(Records):

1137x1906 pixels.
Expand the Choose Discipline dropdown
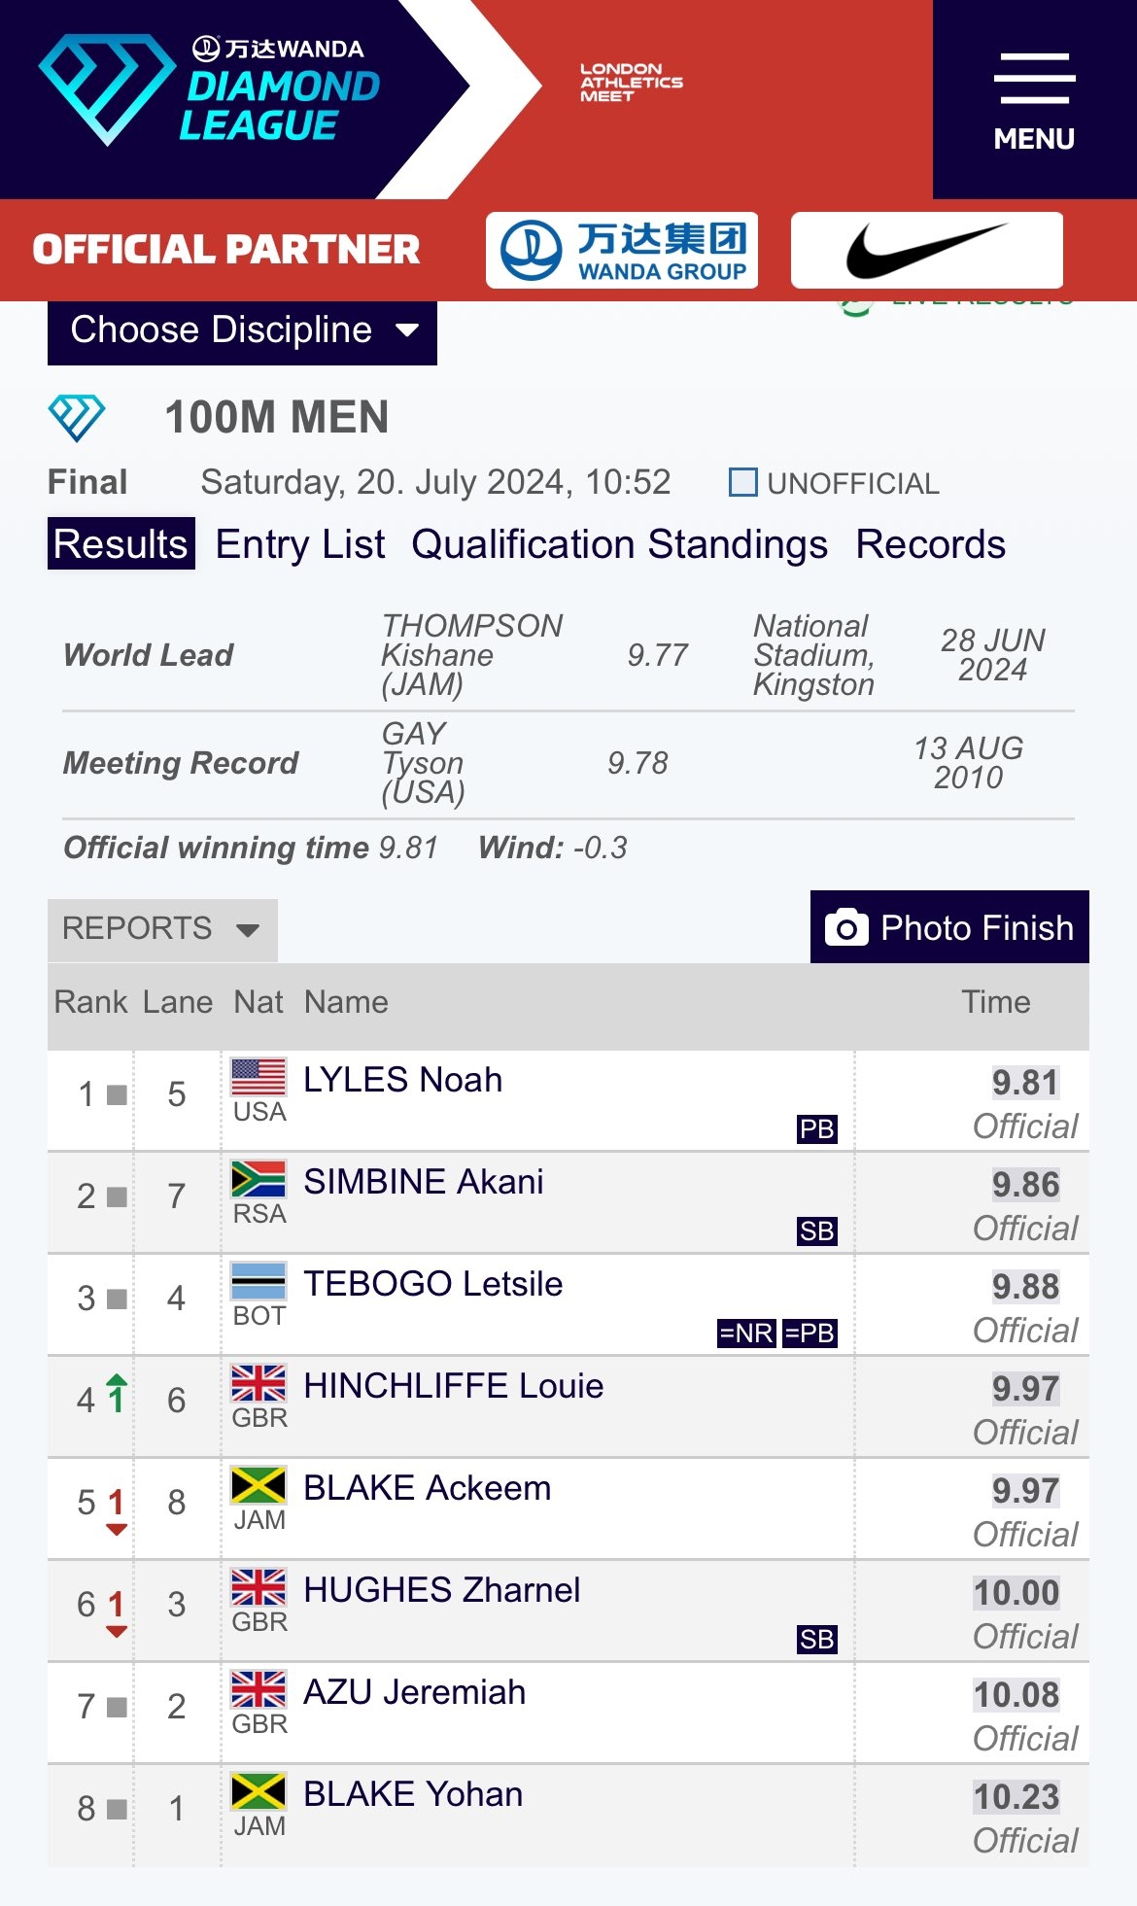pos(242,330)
...
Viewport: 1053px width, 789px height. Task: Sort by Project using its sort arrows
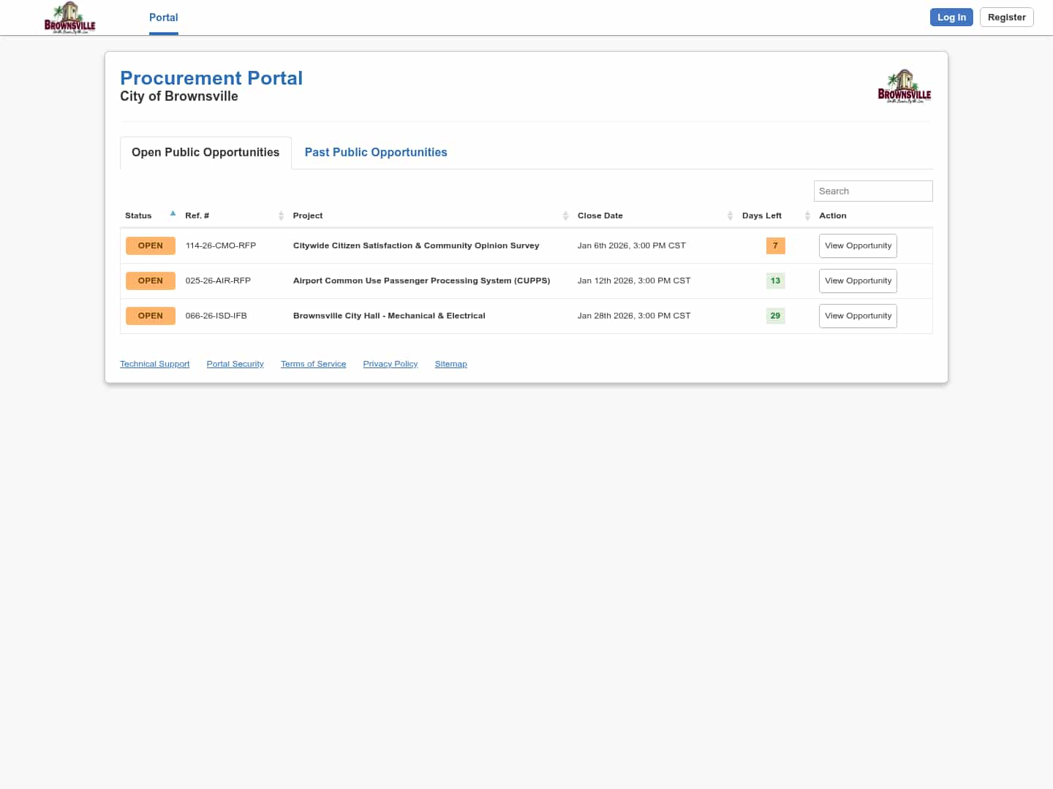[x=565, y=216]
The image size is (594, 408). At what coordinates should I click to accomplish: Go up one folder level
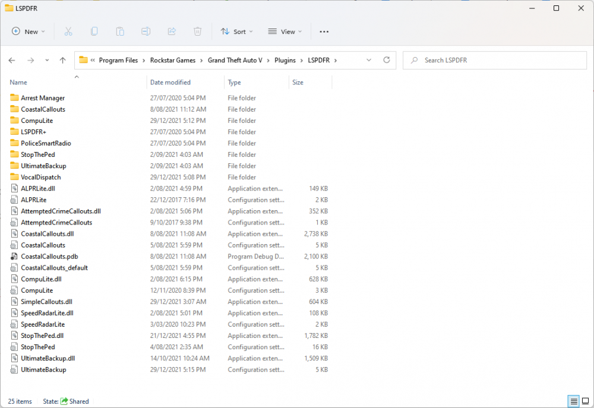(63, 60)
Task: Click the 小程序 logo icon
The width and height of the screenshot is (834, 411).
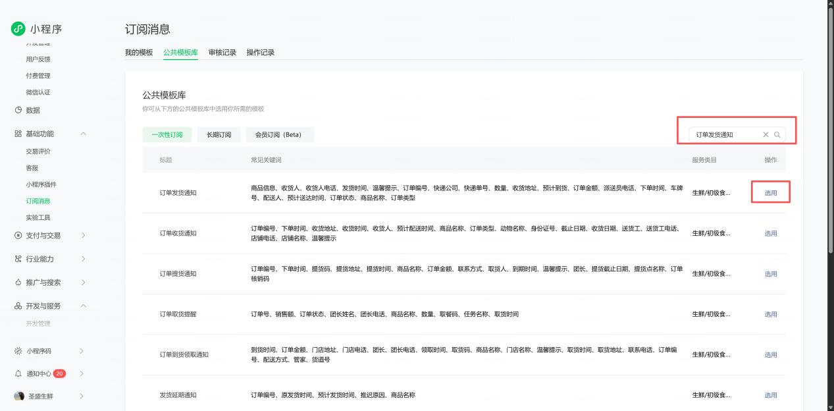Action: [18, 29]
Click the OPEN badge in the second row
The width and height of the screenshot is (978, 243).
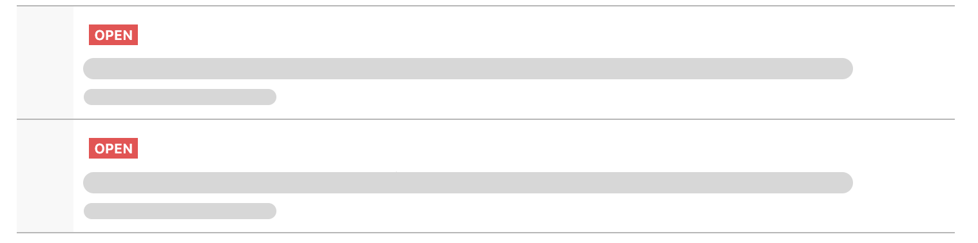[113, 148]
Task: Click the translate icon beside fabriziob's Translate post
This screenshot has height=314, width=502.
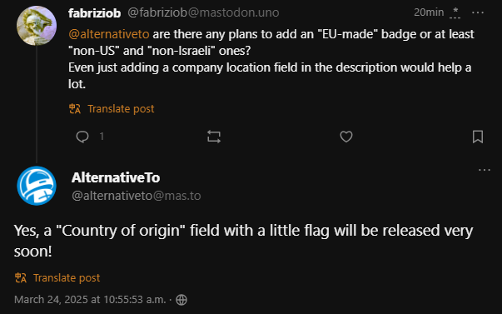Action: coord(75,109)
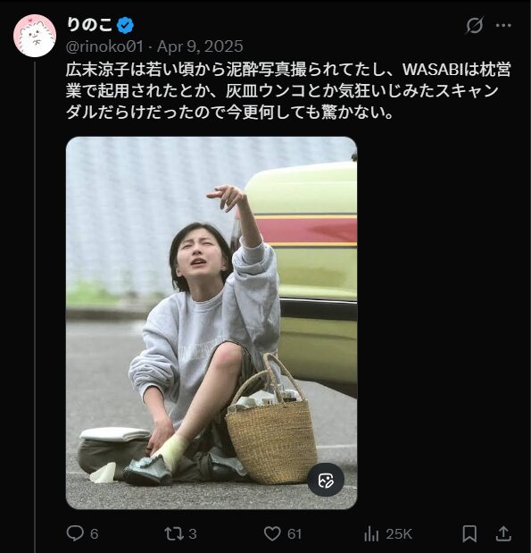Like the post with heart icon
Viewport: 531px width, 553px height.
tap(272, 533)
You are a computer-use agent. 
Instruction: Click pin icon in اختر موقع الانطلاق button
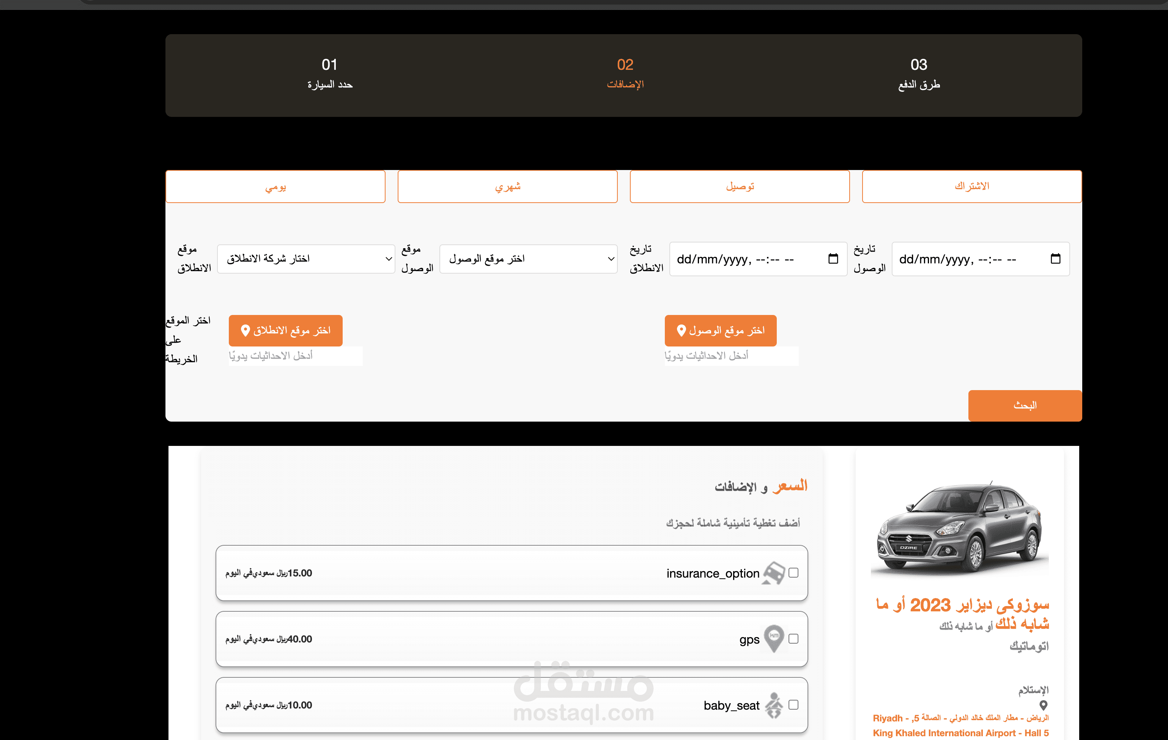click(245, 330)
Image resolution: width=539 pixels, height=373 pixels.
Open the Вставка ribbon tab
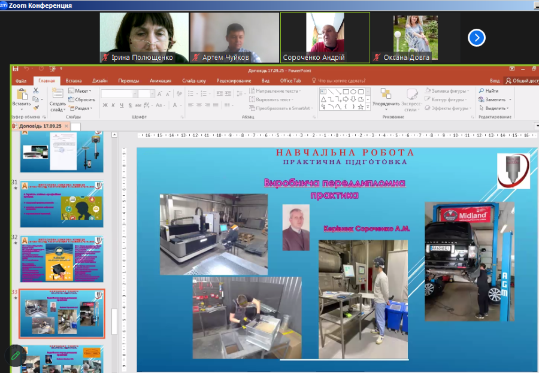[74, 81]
---
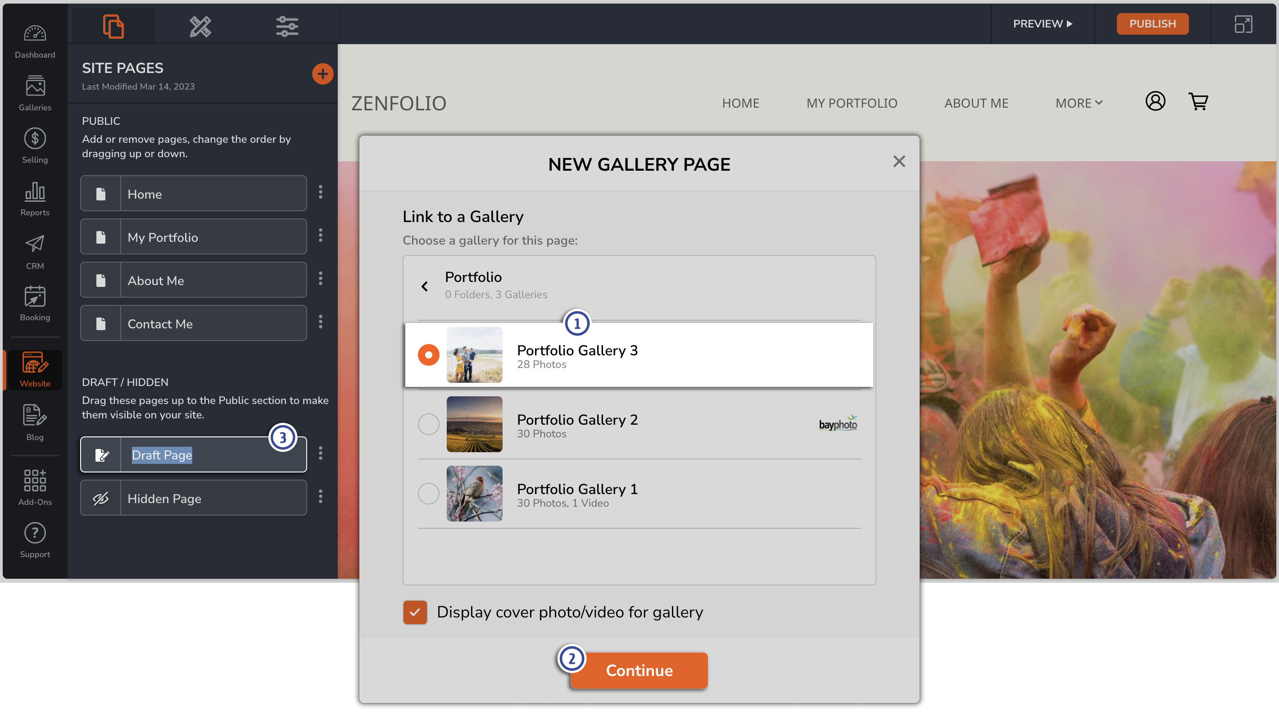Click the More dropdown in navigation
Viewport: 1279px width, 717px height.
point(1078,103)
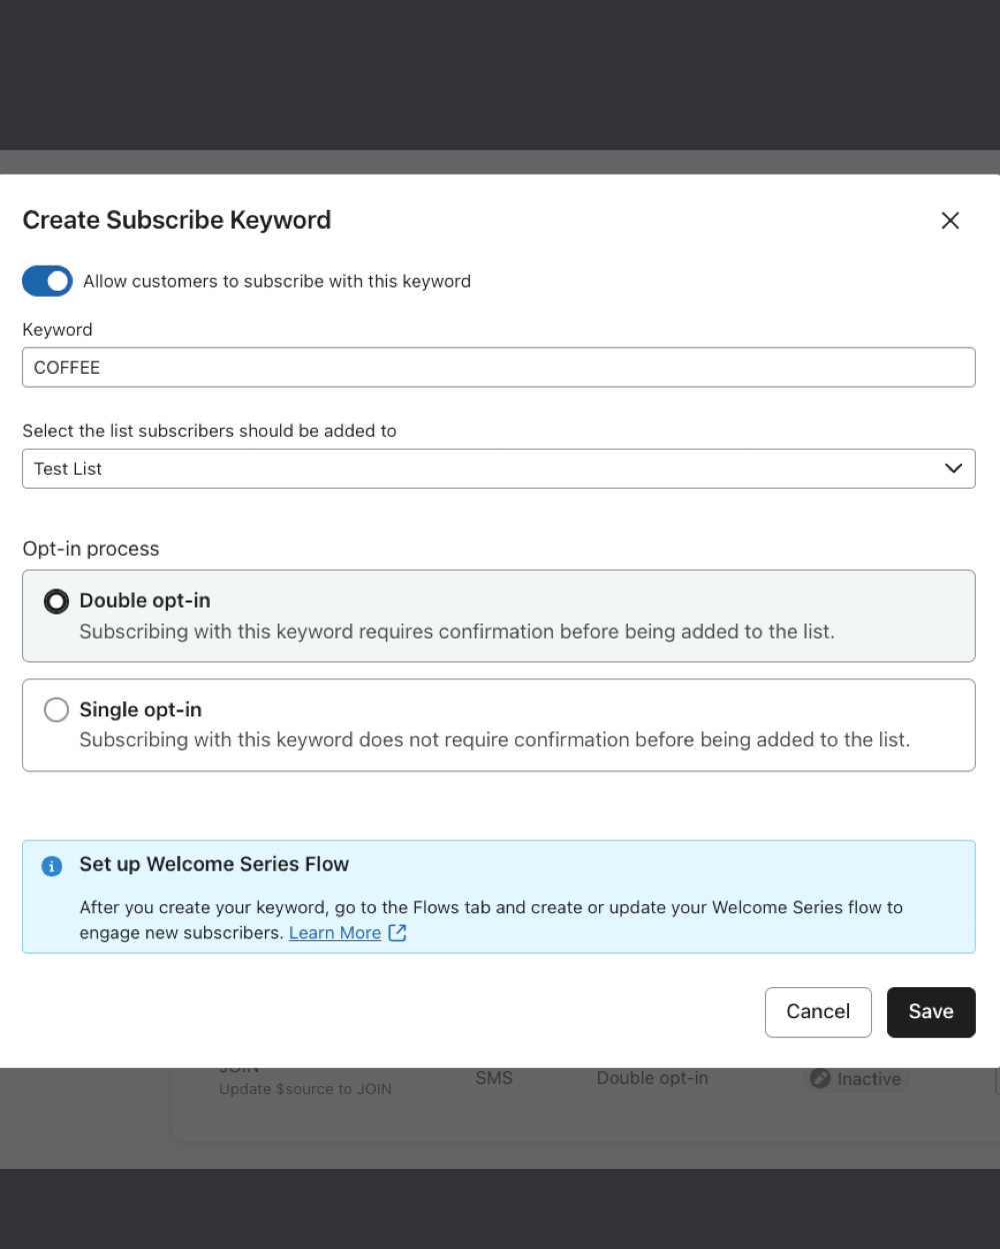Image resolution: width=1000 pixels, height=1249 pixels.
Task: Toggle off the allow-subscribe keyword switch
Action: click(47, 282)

(Work to be completed):
Copy out word for word the lines that begin with the one containing "1137x1906 pixels." and continue through the one containing "pos(242,330)", leaving out the pictures.

(Final answer):
1137x1906 pixels.
Expand the Choose Discipline dropdown
pos(242,330)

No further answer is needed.